━━ Page text ━━
Sunday, December 24, 2017

Higher Birth Weight, Lower Risk Of Premature Births After Coal Power Plant Shut Down

https://cleantechnica.com/2017/12/22/higher-birth-weight-lower-risk-premature-births-coal-power-plant-shut/

December 22nd, 2017 by Steve Hanley

For decades, the Portland Generating Station, located in Pennsylvania close to the New Jersey border, spewed an average of 2,600 tons of sulfur dioxide each month into the atmosphere. Pennsylvania industry and residents got the benefit of Portland’s electricity. New Jersey residents got to choke on the pollution as it drifted eastward on the prevailing breeze. In 2009, it emitted 30,465 tons of sulfur dioxide — more than double the amount from all electricity generating facilities in New Jersey combined, according to the New Jersey Department of Environmental Protection.

study published in April 2017 by Muzhe Yang, associate professor of economics and Shin-Yi Chou, chair of the Lehigh University department of economics, found the Portland facility had a measurable effect on pregnant women living up to 30 miles downwind. Based on data compiled between 1990 and 2006, the researchers determined that women within the plume of pollution from the Portland facility had a 6.5% greater risk of low birth weight and a 17.12% greater risk of very low birth weight.

The Portland Generating Plant played a critical role in the Clean Power Plan devised by the Obama administration. As a result of litigation brought by the EPA, a court found it was the sole source of pollution in nearby New Jersey and ordered it closed. In June, 2014, the plant was shuttered. By December 2015, sulfur dioxide emissions in nearby New Jersey had dropped by over 99%.
━━━
▶ What to work on
1. What are all the percentage figures in the coal plant article?
2. Does the coal plant article agree with each of these statements? (a) The Lehigh study used data compiled between 1990 and 2006. (b) In 2009 the plant emitted less sulfur dioxide than all of New Jersey's electricity generating facilities combined. (c) The plant closed in June 2014.
The items that follow come from a different source than the coal plant article.
━━ Records supplied ━━
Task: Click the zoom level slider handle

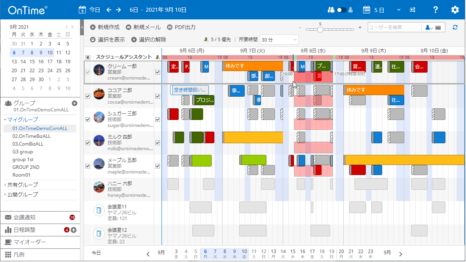Action: [320, 29]
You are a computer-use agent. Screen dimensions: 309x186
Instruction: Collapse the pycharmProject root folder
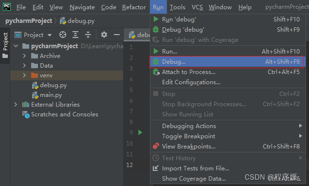coord(16,46)
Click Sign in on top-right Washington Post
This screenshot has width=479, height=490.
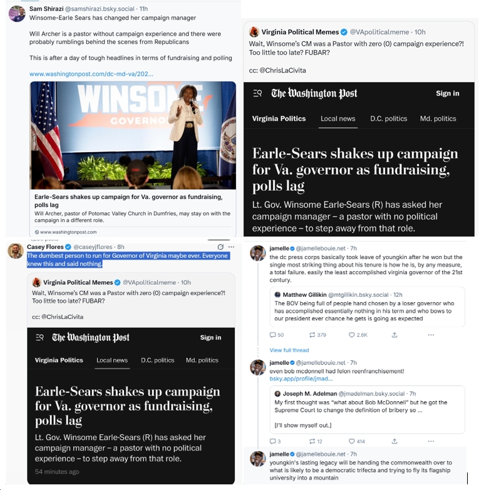pyautogui.click(x=448, y=93)
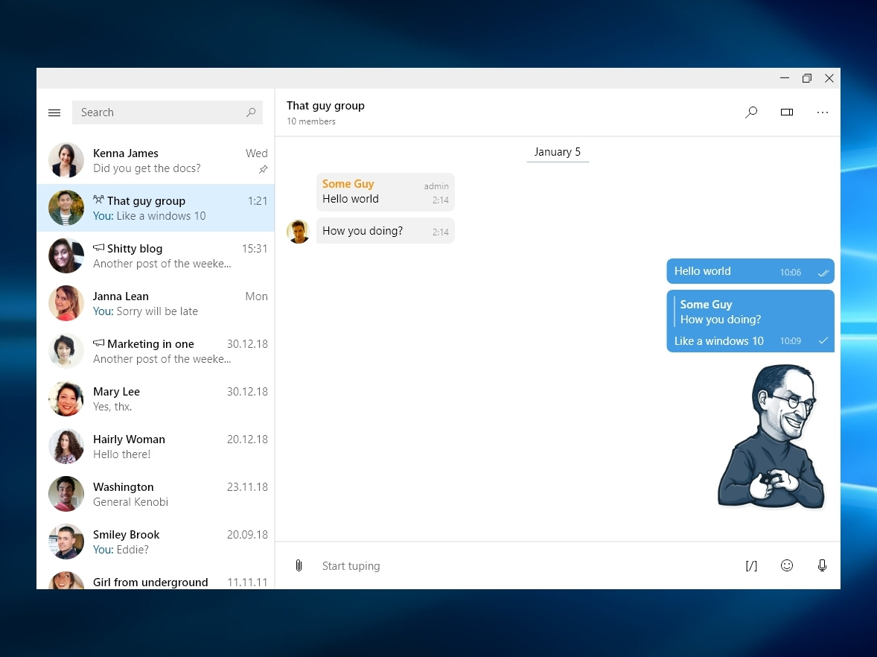Open the bot commands [/] icon
The height and width of the screenshot is (657, 877).
click(x=751, y=565)
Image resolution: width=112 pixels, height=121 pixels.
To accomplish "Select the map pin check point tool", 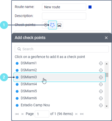I will coord(46,25).
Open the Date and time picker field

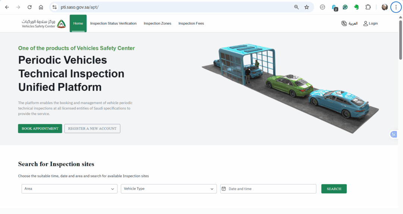[268, 189]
━━━
▶ Task solutions
1. 6.5%, 17.12%, over 99%

2.
(a) Yes: "Based on data compiled between 1990 and 2006"
(b) No: "more than double the amount from all electricity generating facilities in New Jersey combined"
(c) Yes: "In June, 2014, the plant was shuttered."